Avis 20236988 Séance du 11/01/2024
Monsieur XX, a saisi la Commission d'accès aux documents administratifs, par courrier enregistré à son secrétariat le 17 novembre 2023, à la suite du refus opposé par la directrice générale de la Société publique locale Paris et Métropole aménagement à sa demande de copie, de préférence par voie électronique, des documents suivants :
1) le marché public n° 2020-115/07 portant sur la construction du Centre social Pouchet Paris 17 passé avec la société X (architecte maître d’œuvre désigné pour cette opération) ;
2) les avenants au marché initial de cette société ;
3) le décompte général définitif de cette société.
La commission rappelle, en premier lieu, qu'une fois signés, les marchés publics et les documents qui s'y rapportent sont considérés comme des documents administratifs soumis au droit d'accès institué par le livre III du code des relations entre le public et l’administration.
Ce droit de communication, dont bénéficient tant les entreprises non retenues que toute autre personne qui en fait la demande, doit toutefois s'exercer dans le respect du secret des affaires, protégé par les dispositions de l’article L311-6 de cette loi. Sont notamment visées par cette réserve les mentions relatives aux moyens techniques et humains, à la certification de système qualité, aux certifications tierces parties ainsi qu'aux certificats de qualification concernant la prestation demandée, ainsi que toute mention concernant le chiffre d'affaires, les coordonnées bancaires et les références autres que celles qui correspondent à des marchés publics.
Il résulte de la décision du Conseil d’État du 30 mars 2016, Centre hospitalier de Perpignan (n° 375529), que, lorsqu’elles sont saisies d’une demande de communication de documents relatifs à un marché public, les autorités mentionnées à l’article L300-2 du même code doivent examiner si les renseignements contenus dans ces documents peuvent, en affectant la concurrence entre les opérateurs économiques, porter atteinte au secret des affaires et faire ainsi obstacle à cette communication.

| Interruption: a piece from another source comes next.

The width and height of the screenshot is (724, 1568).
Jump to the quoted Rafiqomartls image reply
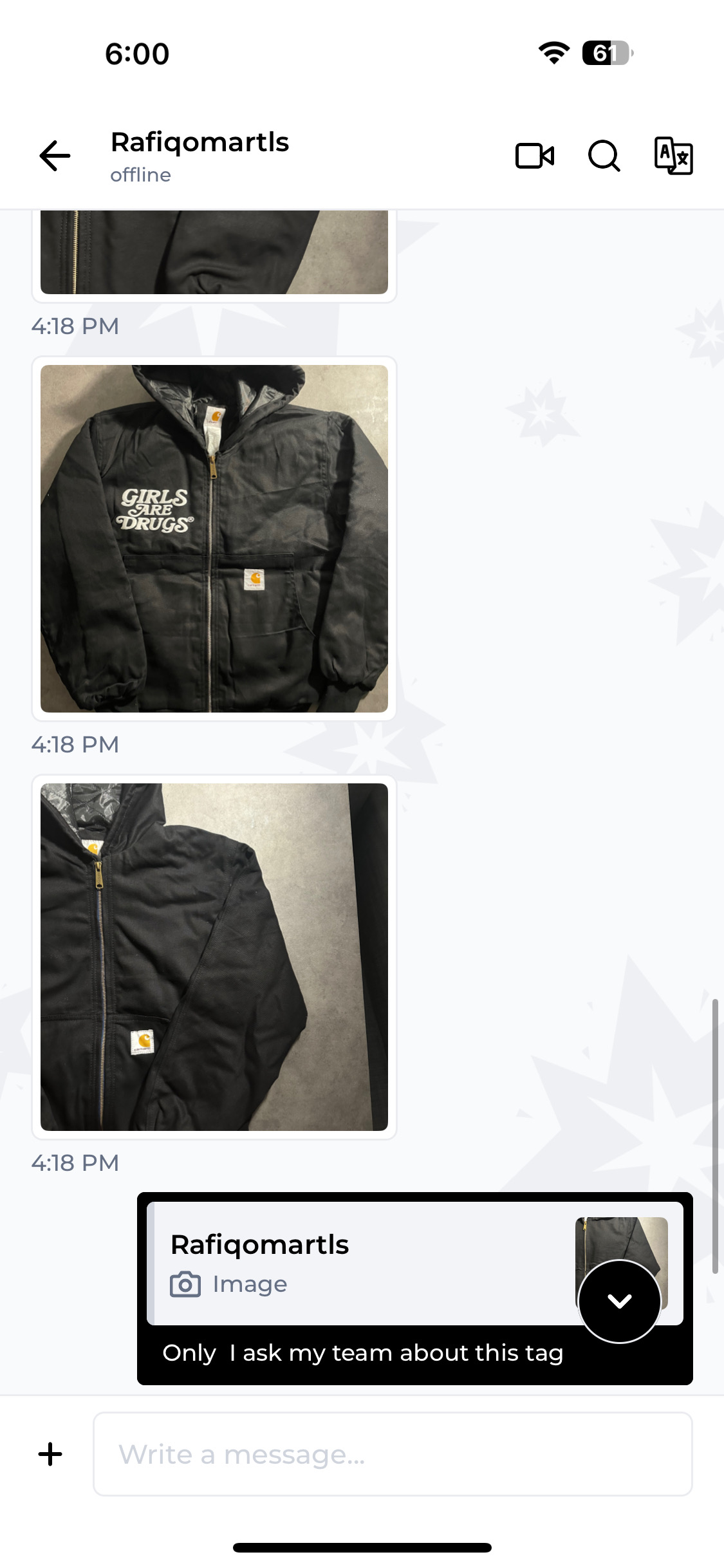(x=360, y=1263)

Le Conseil d’État a en outre précisé qu’au regard des règles de la commande publique, doivent être regardées comme communicables, sous réserve des secrets protégés par la loi, l’ensemble des pièces d’un marché public et que, dans cette mesure, l’acte d’engagement, le prix global de l’offre et les prestations proposées par l’entreprise attributaire, notamment, sont en principe communicables. Sont également communicables les pièces constitutives du dossier de consultation des entreprises (règlement de consultation, cahier des clauses administratives particulières, cahier des clauses techniques particulières…).
En revanche, les éléments qui reflètent la stratégie commerciale d’une entreprise opérant dans un secteur d’activité concurrentiel et dont la divulgation est susceptible de porter atteinte au secret des affaires ne sont, en principe, pas communicables. Il en va ainsi de l’offre de prix détaillée contenue dans le bordereau des prix unitaires, la décomposition du prix global et forfaitaire ou le détail quantitatif estimatif, ainsi que du mémoire technique, qui ne sont, de fait, pas communicables aux tiers. Revenant sur sa doctrine antérieure, la commission a également précisé dans son Conseil n° 20221455 du 21 avril 2022, qu’il en va aussi désormais ainsi des factures, bons de commande, états d’acompte, décomptes et autres pièces établies dans le cadre de l’exécution d’un marché public, qui ne sont communicables qu'après occultation des prix unitaires ou de la décomposition du prix forfaitaire, susceptibles, en soi, de refléter la stratégie commerciale d’une entreprise opérant dans un secteur d’activité déterminé.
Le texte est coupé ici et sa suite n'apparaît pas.